> **What to produce**: Exactly retype the lines below from the one containing "Viewport: 378px width, 213px height." through the end of the listing. Leave pictures out.

> **Data section**:
····················

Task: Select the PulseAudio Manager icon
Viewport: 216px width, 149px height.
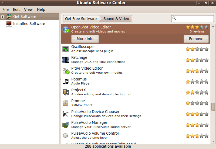Action: [66, 125]
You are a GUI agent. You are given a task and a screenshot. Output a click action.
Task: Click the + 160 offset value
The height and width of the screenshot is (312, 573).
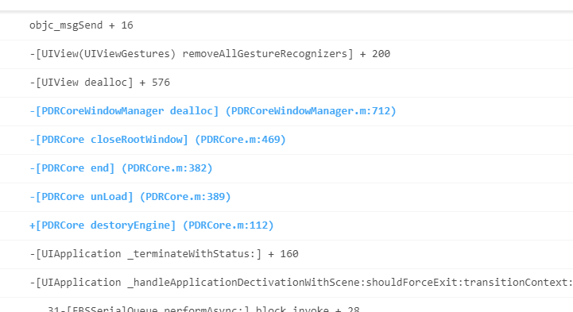(283, 254)
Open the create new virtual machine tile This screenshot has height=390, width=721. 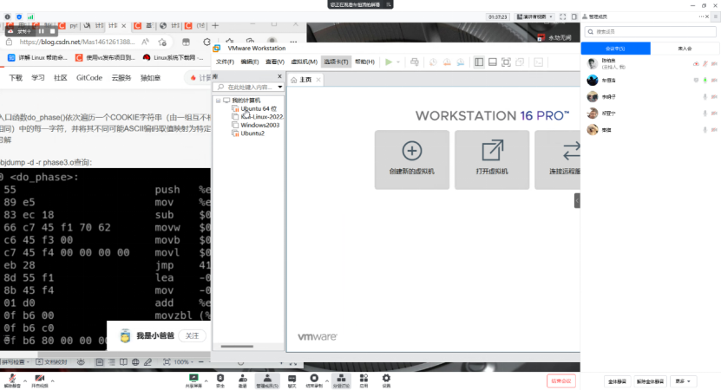pyautogui.click(x=412, y=159)
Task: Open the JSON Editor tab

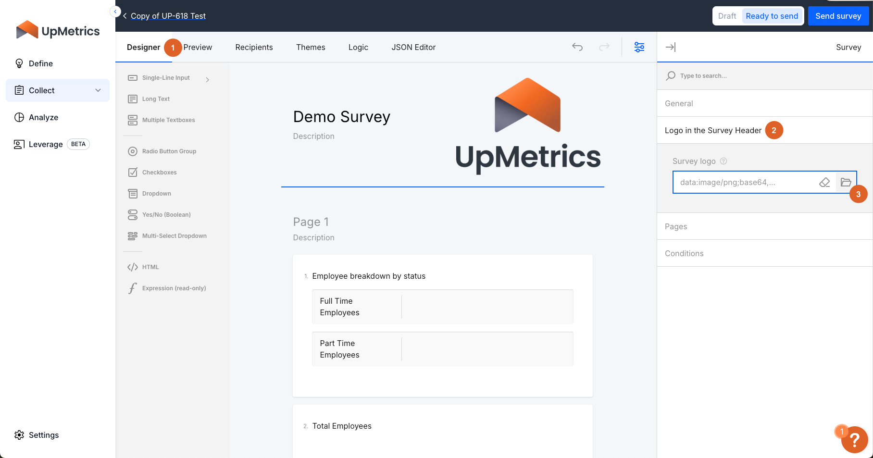Action: [413, 47]
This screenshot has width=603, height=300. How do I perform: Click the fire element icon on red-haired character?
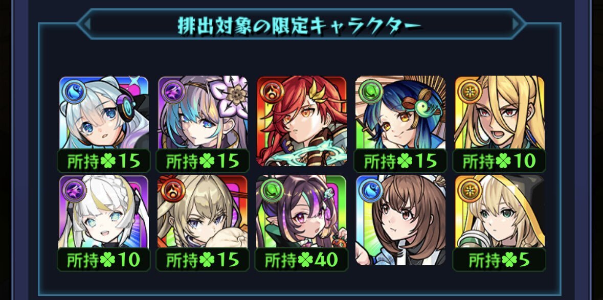click(272, 91)
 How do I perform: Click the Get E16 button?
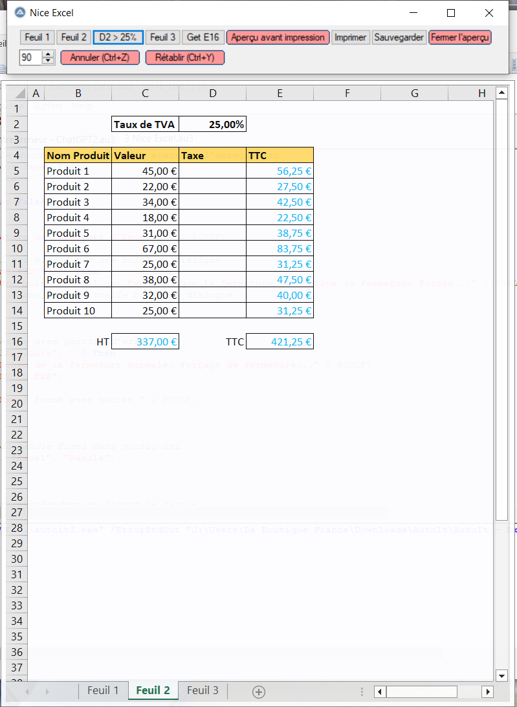tap(203, 38)
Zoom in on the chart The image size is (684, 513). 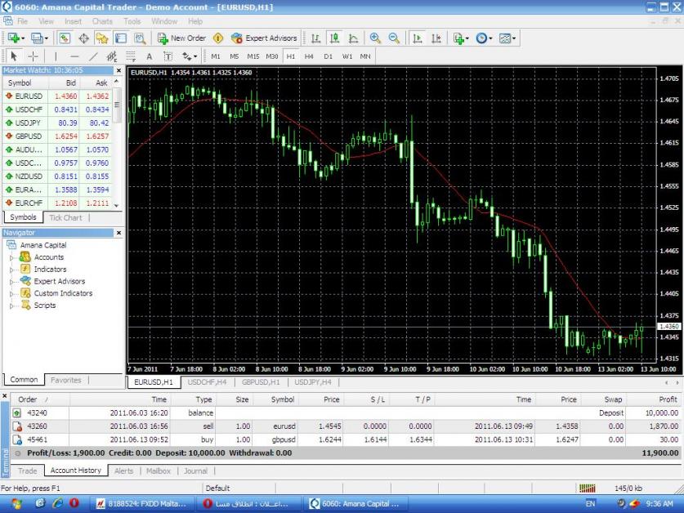tap(375, 38)
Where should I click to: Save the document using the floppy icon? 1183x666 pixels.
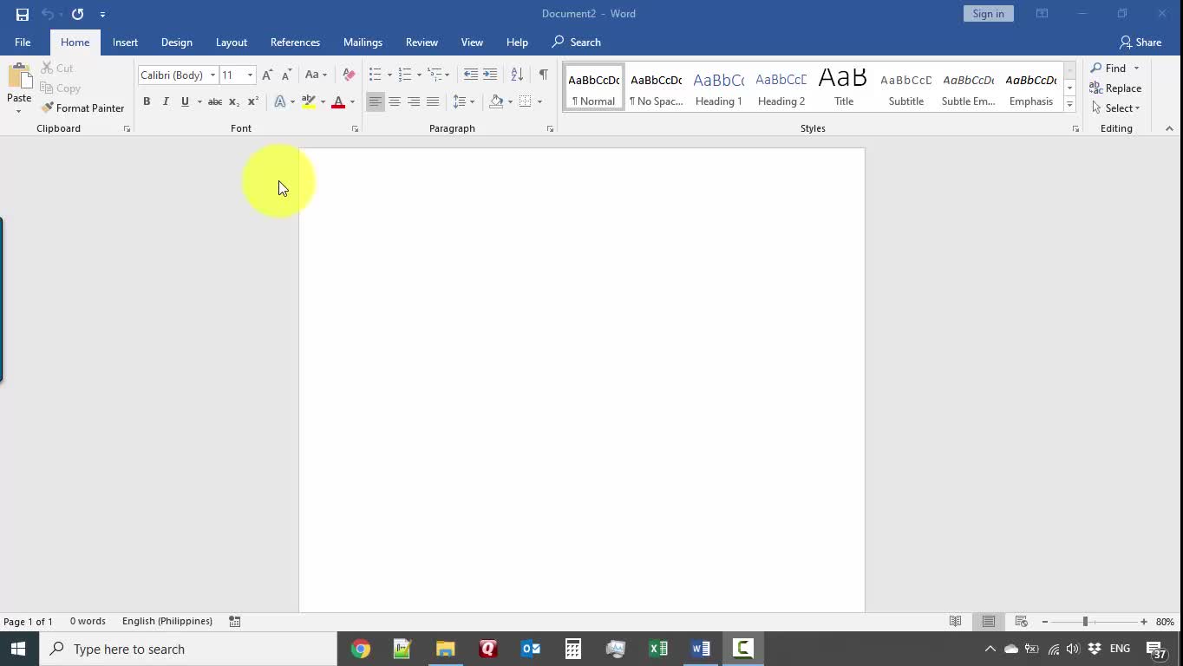pos(23,14)
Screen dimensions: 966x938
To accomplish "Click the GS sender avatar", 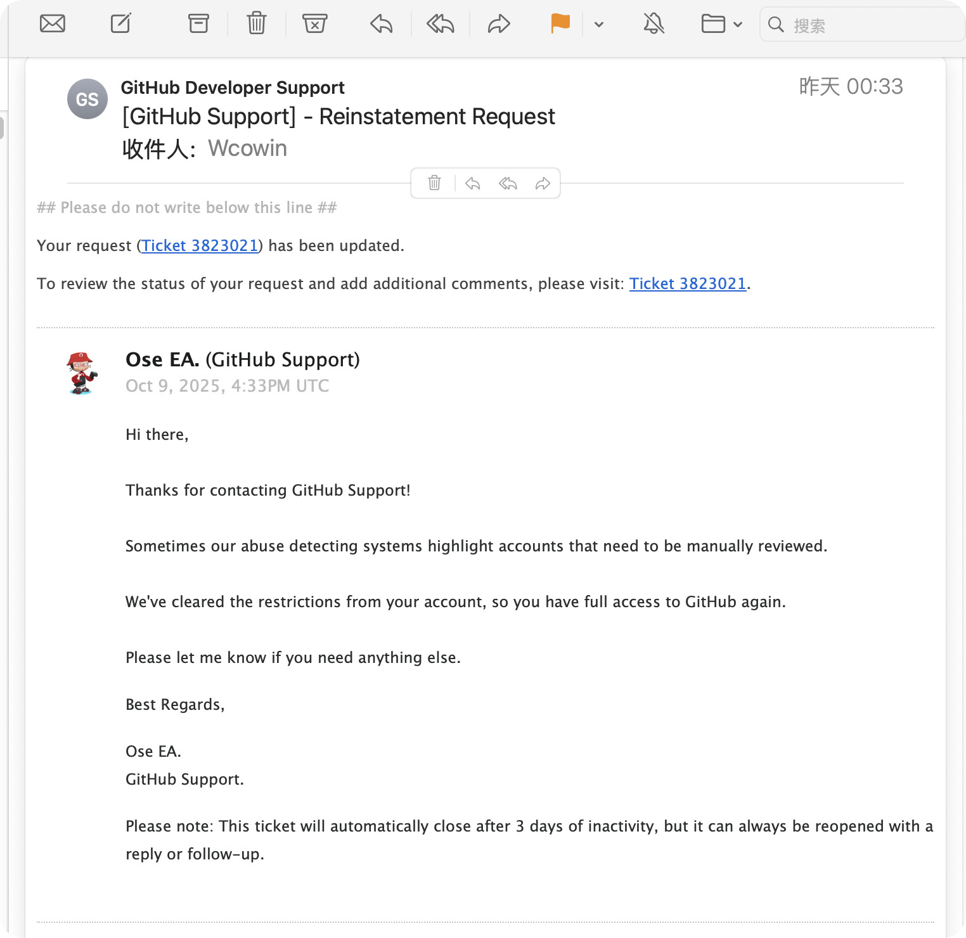I will point(87,99).
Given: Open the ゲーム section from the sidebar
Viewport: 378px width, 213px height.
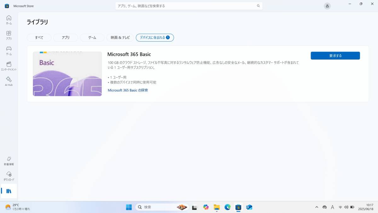Looking at the screenshot, I should point(9,50).
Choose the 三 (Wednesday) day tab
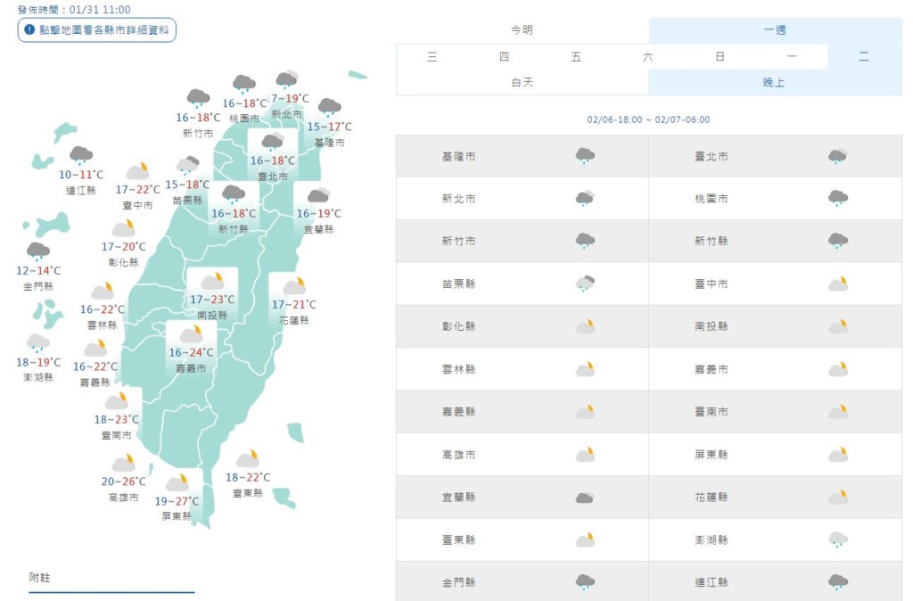The height and width of the screenshot is (601, 913). pyautogui.click(x=432, y=57)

····················

> **Worked solution**:
Viewport: 378px width, 213px height.
Looking at the screenshot, I should point(9,50).
Choose the 三 (Wednesday) day tab
The height and width of the screenshot is (601, 913). pyautogui.click(x=432, y=57)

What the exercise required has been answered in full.